I don't know what has happened to CBS the past few days but they have seemed to turned Anti Consumer. From their remarks that they are going to stop broadcasting in HD because there is no copy protection in place for over the air broadcasts. And then we have these stupid remarks which basicly makes me want to remove the CBS from my channel scans.

I think it's about time the citizens rally for their rights and let's end this BS with the RIAA and MPAA.


----------



## gcutler (Mar 23, 2002)

Do they think they can survive as an HBO? They will Alienate their viewers, I wish they would so they could be the "New Coke" of TV.


----------



## bogi (Apr 3, 2002)

I hope they do cause that will mean their terestrial band can be used for broadband


----------



## bryan27 (Apr 1, 2002)

Gee, doesn't the Tiffiny Network look a little tarnished. I hope they don't think they are going to get away with scrambling OTA signals. One of the OTA DTV signals on a channel has to remain Free and Unscrambled. I'm sure if they make the Free Signal an Info/Promo Channel for the scrambled signals the FCC would rule that it isn't serving the public interest.


----------



## Mike123abc (Jul 19, 2002)

I do not think the big networks would survive at all as pay networks. I have news for them, the vast majority of thier audience would not pay to watch them at the rate they would need to get rid of advertising. Who is going to pay $40/month additional to the cable/satellite bill for the big 5 networks? I watch 3-4 hours a week of "network" TV, most the shows I watch now are not on the big 5 networks.
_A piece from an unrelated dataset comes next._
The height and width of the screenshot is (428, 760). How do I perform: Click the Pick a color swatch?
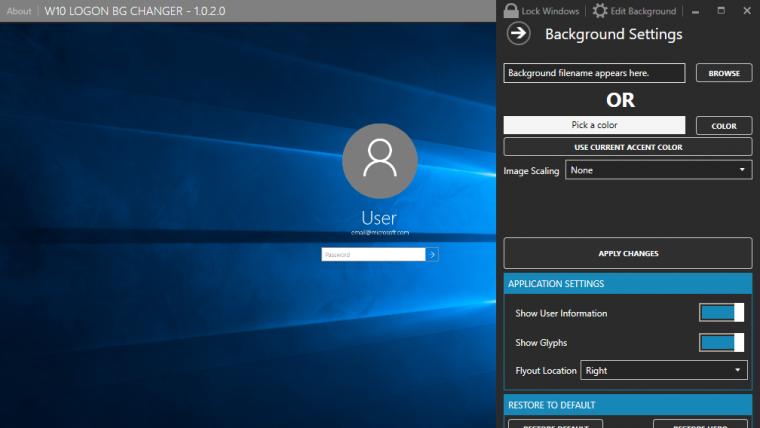594,125
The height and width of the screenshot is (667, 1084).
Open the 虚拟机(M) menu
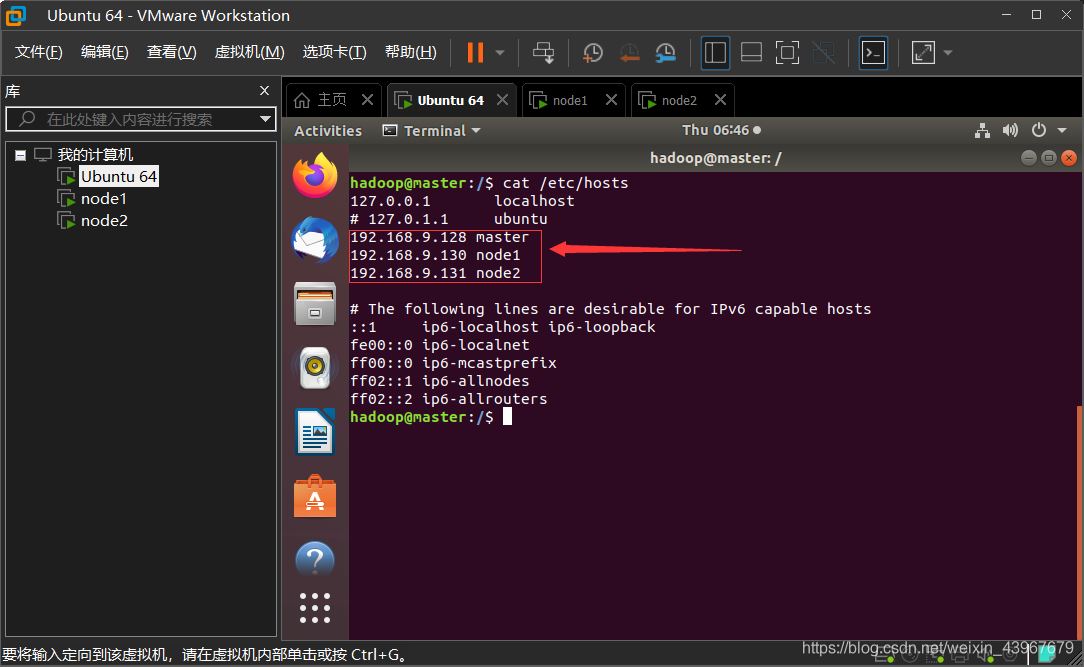point(249,52)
What they really want is legistlation to make it illegal to have a PVR being able to skip a commercial. Probably want a speed limit like 2x on fast forward.


----------



## Bob Haller (Mar 24, 2002)

Honestly networks have a huge problem. Higher end customers get PVrs, skip commercials, less add revenue their business model is about to crumble.
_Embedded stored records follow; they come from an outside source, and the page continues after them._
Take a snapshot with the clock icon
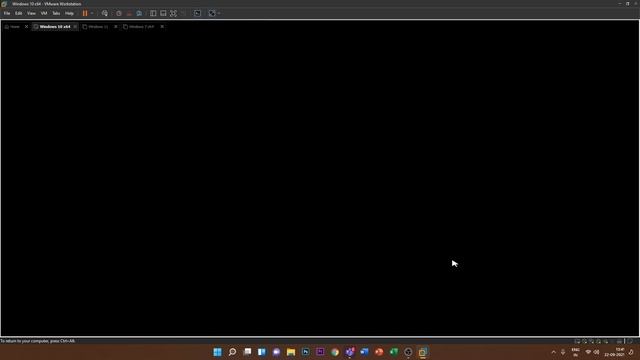click(119, 13)
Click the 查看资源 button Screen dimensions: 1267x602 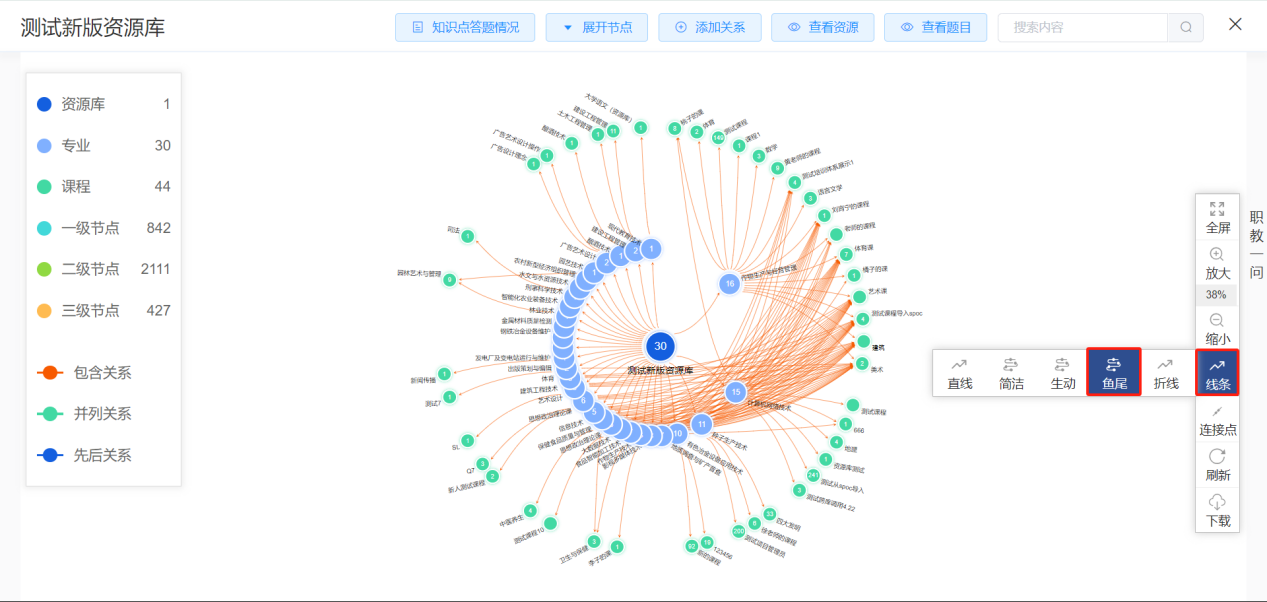(x=823, y=27)
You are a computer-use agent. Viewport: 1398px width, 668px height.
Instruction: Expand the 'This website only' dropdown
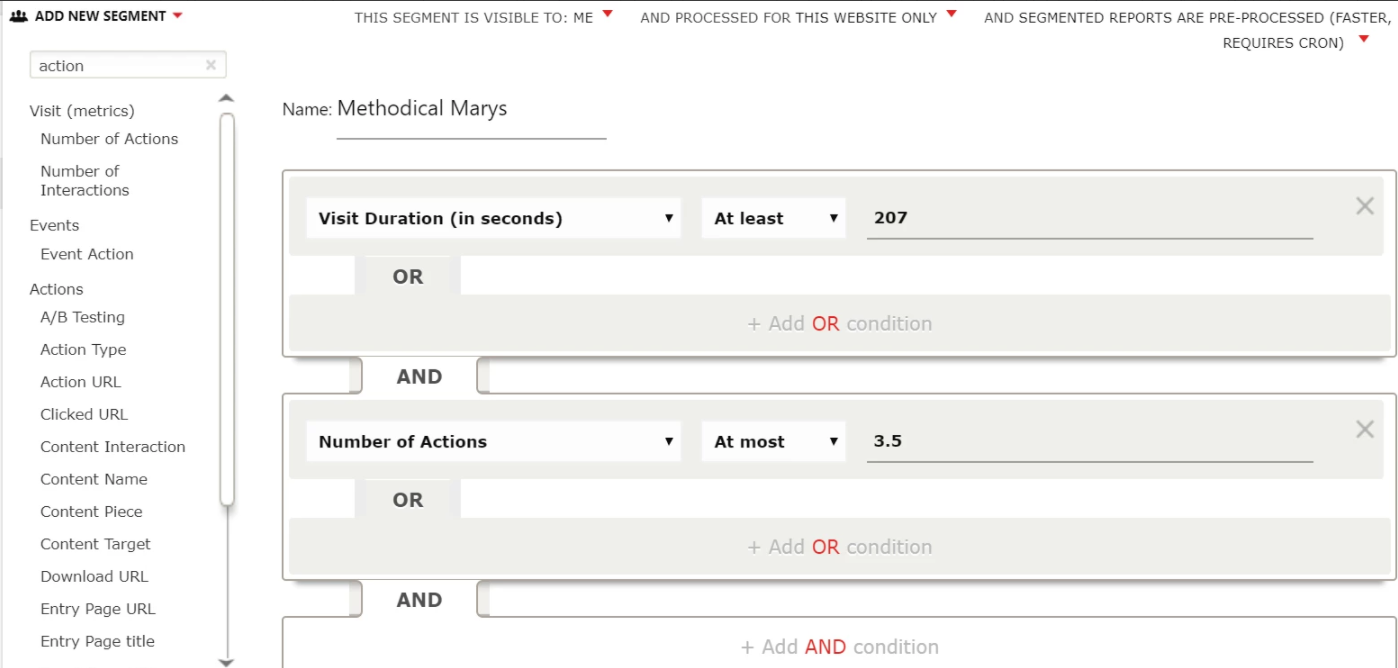(x=951, y=14)
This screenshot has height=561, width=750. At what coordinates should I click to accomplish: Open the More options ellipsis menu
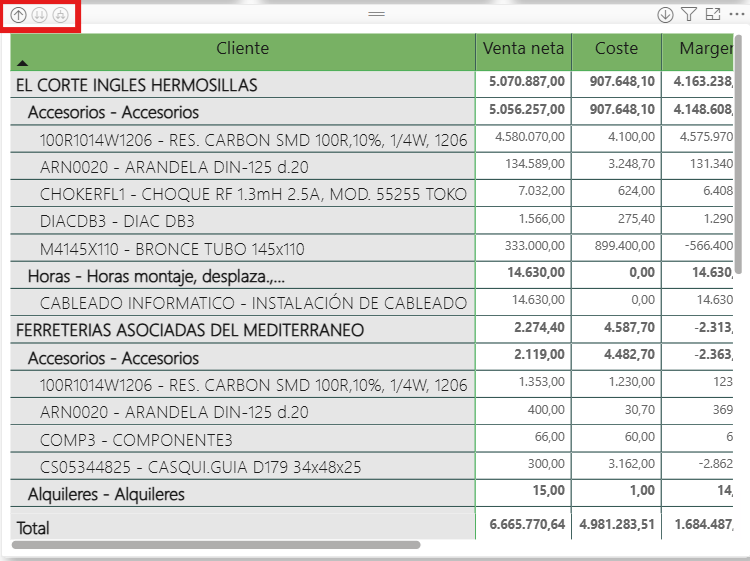coord(737,15)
Now just HOW they pay the bills will be a interesting problem. No doubt building the commercal into the shows, but that causes all sorts of syndication troubles later on.
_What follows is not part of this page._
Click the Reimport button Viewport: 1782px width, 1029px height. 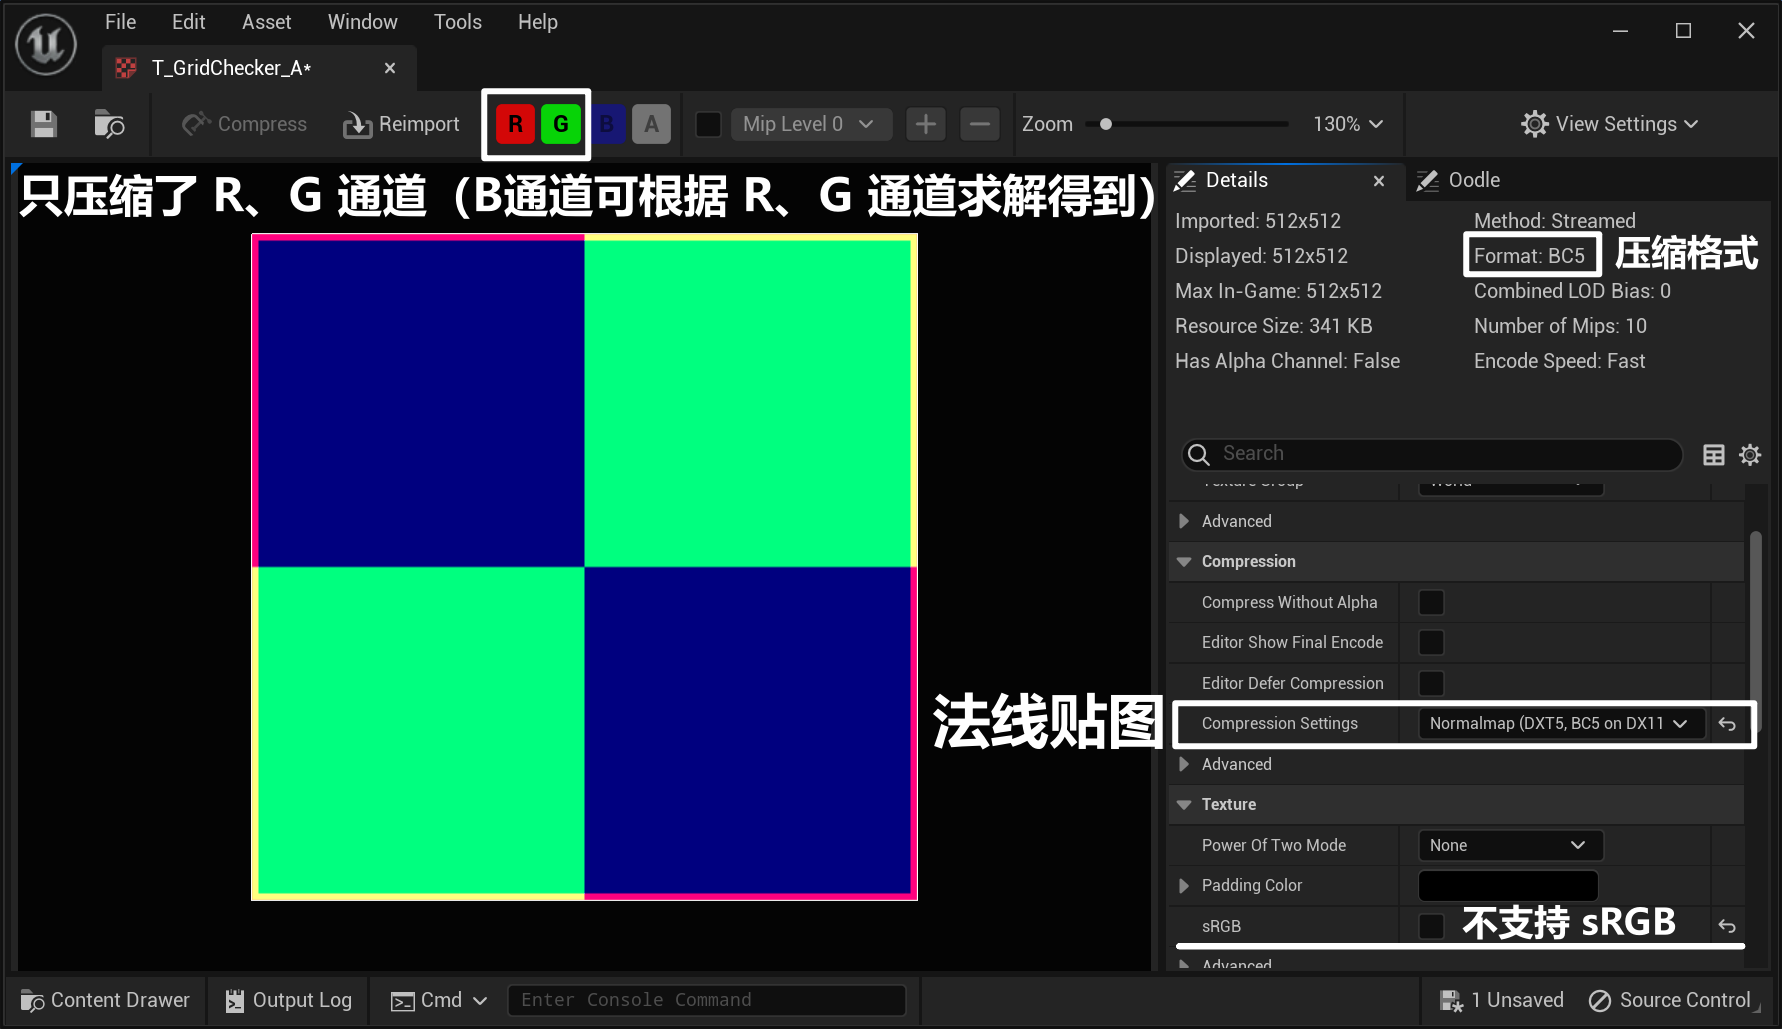pyautogui.click(x=402, y=124)
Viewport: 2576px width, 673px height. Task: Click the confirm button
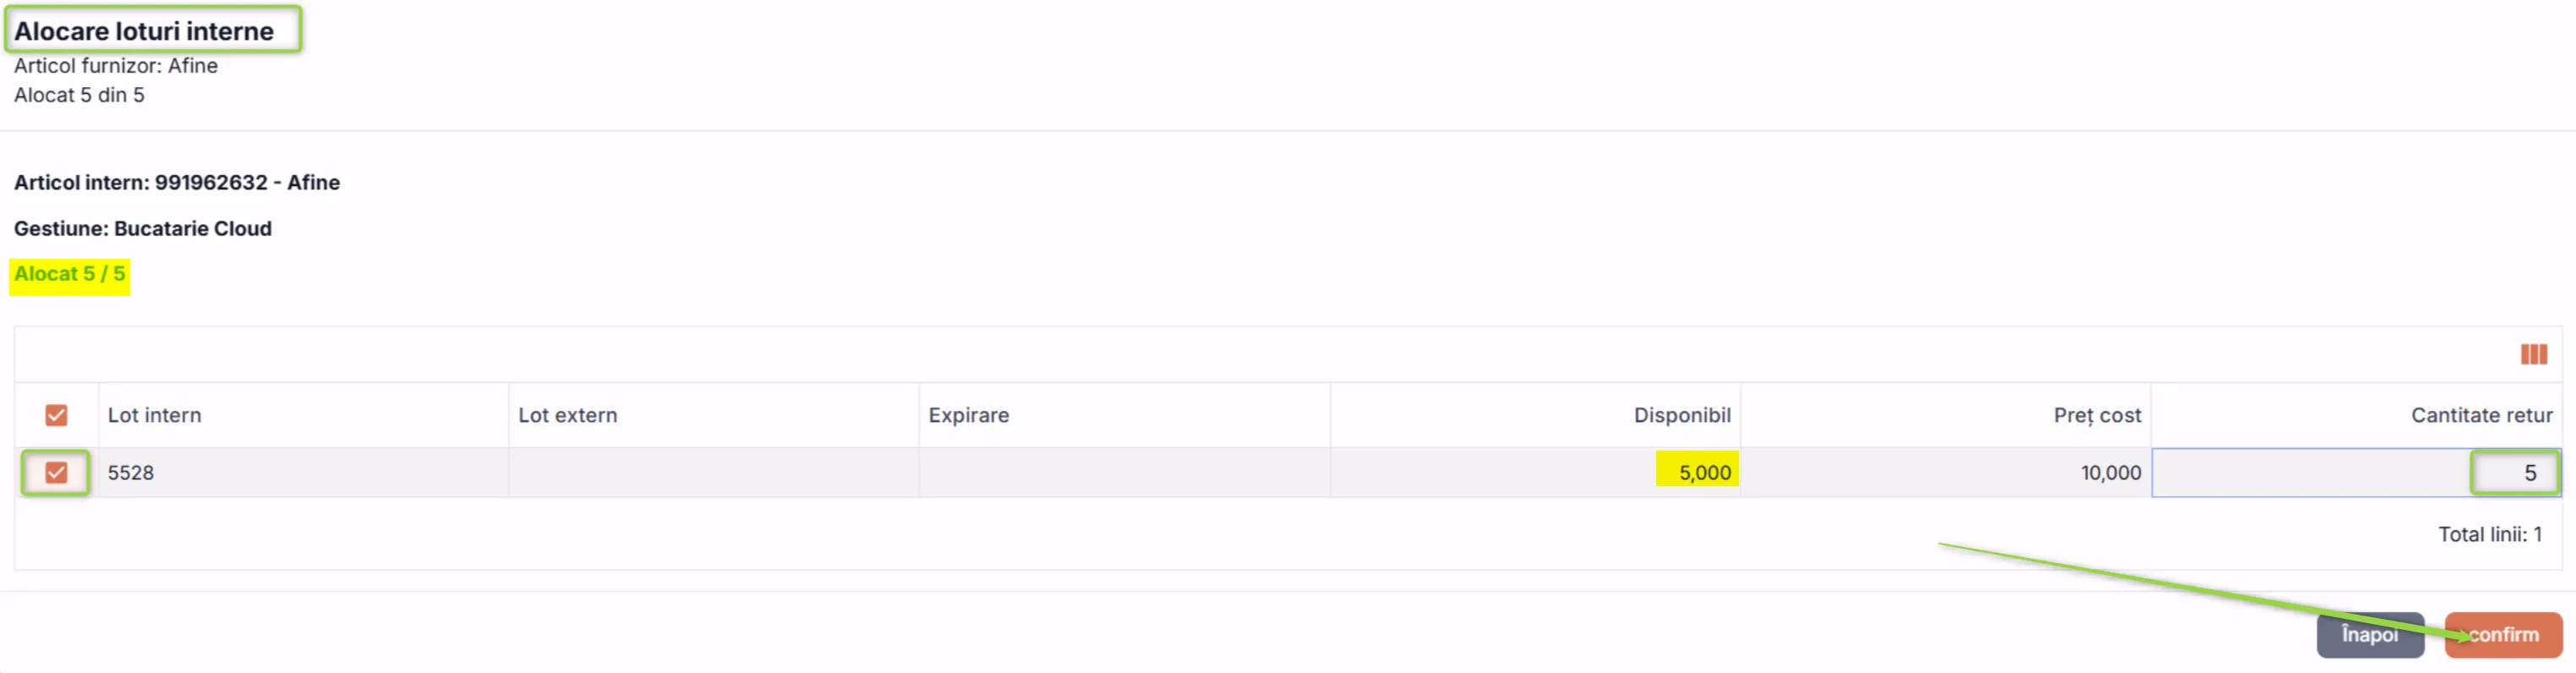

OK you the president of CBS. How are YOU going to make it profitable?


----------



## markh (Mar 24, 2002)

Well, it looks like they want to charge for programming but I didn't see him saying they wouldn't still have commercials. 

I don't get it, they're not concerned about VCRs but PVRs scare them silly. Right now there are a lot more people skipping ads with their VCRs than PVRs. Are the networks substantially harmed more by skipping ads with PVRs? Maybe they just want to nip it in the bud like they didn't way back when with VCRs.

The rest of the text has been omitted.